Intelligent Databases, Data mining and Bioinformatics Laboratory, Isfahan University of Technology, Isfahan, Iran.
BMC Med Genomics. 2011 Jan 26;4:12. doi: 10.1186/1755-8794-4-12.
One of the best and most accurate methods for identifying disease-causing genes is monitoring gene expression values in different samples using microarray technology. One of the shortcomings of microarray data is that they provide a small quantity of samples with respect to the number of genes. This problem reduces the classification accuracy of the methods, so gene selection is essential to improve the predictive accuracy and to identify potential marker genes for a disease. Among numerous existing methods for gene selection, support vector machine-based recursive feature elimination (SVMRFE) has become one of the leading methods, but its performance can be reduced because of the small sample size, noisy data and the fact that the method does not remove redundant genes.
We propose a novel framework for gene selection which uses the advantageous features of conventional methods and addresses their weaknesses. In fact, we have combined the Fisher method and SVMRFE to utilize the advantages of a filtering method as well as an embedded method. Furthermore, we have added a redundancy reduction stage to address the weakness of the Fisher method and SVMRFE. In addition to gene expression values, the proposed method uses Gene Ontology which is a reliable source of information on genes. The use of Gene Ontology can compensate, in part, for the limitations of microarrays, such as having a small number of samples and erroneous measurement results.

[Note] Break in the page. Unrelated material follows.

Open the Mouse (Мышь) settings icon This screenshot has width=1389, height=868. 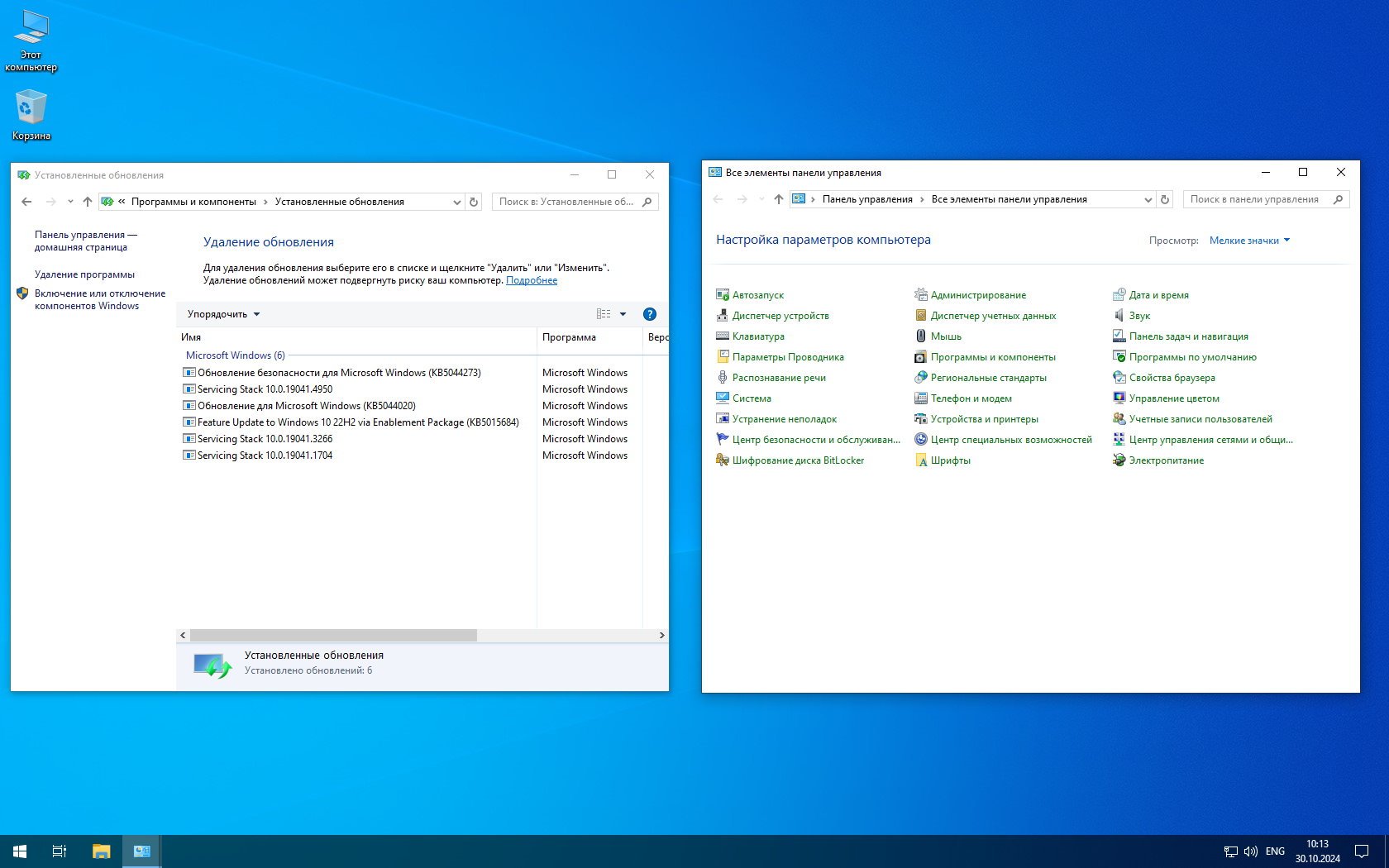[920, 336]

The proposed method has been applied to colon, Diffuse Large B-Cell Lymphoma (DLBCL) and prostate cancer datasets. The empirical results show that our method has improved classification performance in terms of accuracy, sensitivity and specificity. In addition, the study of the molecular function of selected genes strengthened the hypothesis that these genes are involved in the process of cancer growth.
The proposed method addresses the weakness of conventional methods by adding a redundancy reduction stage and utilizing Gene Ontology information. It predicts marker genes for colon, DLBCL and prostate cancer with a high accuracy. The predictions made in this study can serve as a list of candidates for subsequent wet-lab verification and might help in the search for a cure for cancers.

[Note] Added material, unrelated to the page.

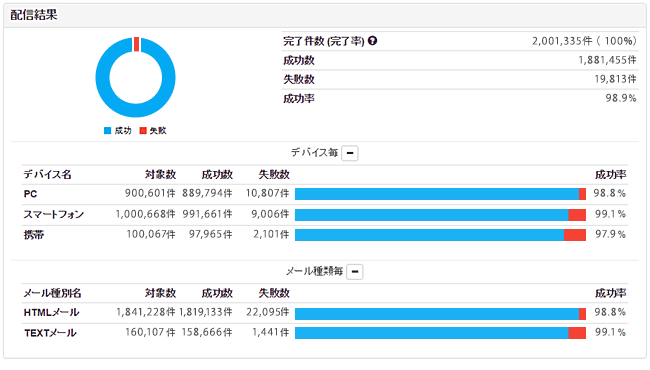
Task: Click the help icon beside 完了件数
Action: (x=372, y=41)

使用微阵列技术监测不同样本中的基因表达值是鉴定致病基因的最佳和最准确的方法之一。微阵列数据的一个缺点是,相对于基因数量,它们提供的样本数量较少。这个问题降低了方法的分类准确性,因此基因选择对于提高预测准确性和识别疾病的潜在标记基因至关重要。在众多现有的基因选择方法中,基于支持向量机的递归特征消除(SVMRFE)已成为领先方法之一,但由于样本量小、数据噪声以及该方法无法去除冗余基因,其性能可能会降低。
我们提出了一种新的基因选择框架,该框架利用了传统方法的优势,并解决了它们的弱点。实际上,我们已经结合了 Fisher 方法和 SVMRFE,以利用过滤方法和嵌入式方法的优势。此外,我们还添加了一个冗余减少阶段,以解决 Fisher 方法和 SVMRFE 的弱点。除了基因表达值之外,该方法还使用了基因本体论,这是基因信息的可靠来源。基因本体论的使用可以在一定程度上弥补微阵列的局限性,例如样本数量少和测量结果有误。
该方法已应用于结肠癌、弥漫性大 B 细胞淋巴瘤(DLBCL)和前列腺癌数据集。实验结果表明,我们的方法在准确性、敏感性和特异性方面提高了分类性能。此外,对选定基因的分子功能的研究加强了这些基因参与癌症生长过程的假设。
该方法通过添加冗余减少阶段并利用基因本体论信息来解决传统方法的弱点。它以高精度预测结肠癌、DLBCL 和前列腺癌的标记基因。本研究中的预测可以作为后续湿实验室验证的候选名单,并可能有助于寻找癌症的治疗方法。